◆ **TO DO**
Use the entries below and reproduce exactly the lines from the one containing "Expand mcp-server-fetch details" down to the one containing "This screenshot has height=336, width=253.", both of them included.

◆ **RECORD EXCERPTS**
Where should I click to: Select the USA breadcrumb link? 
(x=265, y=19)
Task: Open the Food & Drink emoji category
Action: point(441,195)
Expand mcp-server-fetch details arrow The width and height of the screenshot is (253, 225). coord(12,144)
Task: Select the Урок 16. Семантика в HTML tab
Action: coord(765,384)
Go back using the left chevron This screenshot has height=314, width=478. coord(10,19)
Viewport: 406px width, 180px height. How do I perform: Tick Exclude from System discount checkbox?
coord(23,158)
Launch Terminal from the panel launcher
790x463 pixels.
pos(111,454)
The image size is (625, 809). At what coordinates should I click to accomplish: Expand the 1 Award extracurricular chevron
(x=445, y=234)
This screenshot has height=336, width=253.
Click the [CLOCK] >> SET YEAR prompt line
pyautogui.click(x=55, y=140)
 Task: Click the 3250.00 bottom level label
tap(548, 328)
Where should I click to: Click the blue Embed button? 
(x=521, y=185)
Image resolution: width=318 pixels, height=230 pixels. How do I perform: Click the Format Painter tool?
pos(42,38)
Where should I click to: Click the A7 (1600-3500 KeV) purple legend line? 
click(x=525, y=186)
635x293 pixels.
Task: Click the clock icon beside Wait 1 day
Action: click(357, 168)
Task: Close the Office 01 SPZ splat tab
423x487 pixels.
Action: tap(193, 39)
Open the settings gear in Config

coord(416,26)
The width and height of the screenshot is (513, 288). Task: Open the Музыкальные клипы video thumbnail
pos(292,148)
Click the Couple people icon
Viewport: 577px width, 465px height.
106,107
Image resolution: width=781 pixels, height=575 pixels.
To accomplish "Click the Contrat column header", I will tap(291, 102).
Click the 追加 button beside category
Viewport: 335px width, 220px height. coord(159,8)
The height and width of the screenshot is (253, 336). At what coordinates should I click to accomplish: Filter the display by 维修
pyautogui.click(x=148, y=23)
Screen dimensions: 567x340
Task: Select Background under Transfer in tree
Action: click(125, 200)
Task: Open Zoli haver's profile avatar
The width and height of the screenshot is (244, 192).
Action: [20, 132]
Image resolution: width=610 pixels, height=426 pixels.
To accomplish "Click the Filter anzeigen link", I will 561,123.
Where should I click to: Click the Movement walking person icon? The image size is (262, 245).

◆ **REPLY TO THE EXERCISE**
Expand mcp-server-fetch details arrow The width and height of the screenshot is (253, 225). coord(12,144)
Task: Select the Урок 16. Семантика в HTML tab
Action: coord(765,384)
Go back using the left chevron This screenshot has height=314, width=478. coord(10,19)
Viewport: 406px width, 180px height. How do I perform: Tick Exclude from System discount checkbox?
coord(23,158)
Launch Terminal from the panel launcher
790x463 pixels.
pos(111,454)
The image size is (625, 809). At what coordinates should I click to accomplish: Expand the 1 Award extracurricular chevron
(x=445, y=234)
This screenshot has height=336, width=253.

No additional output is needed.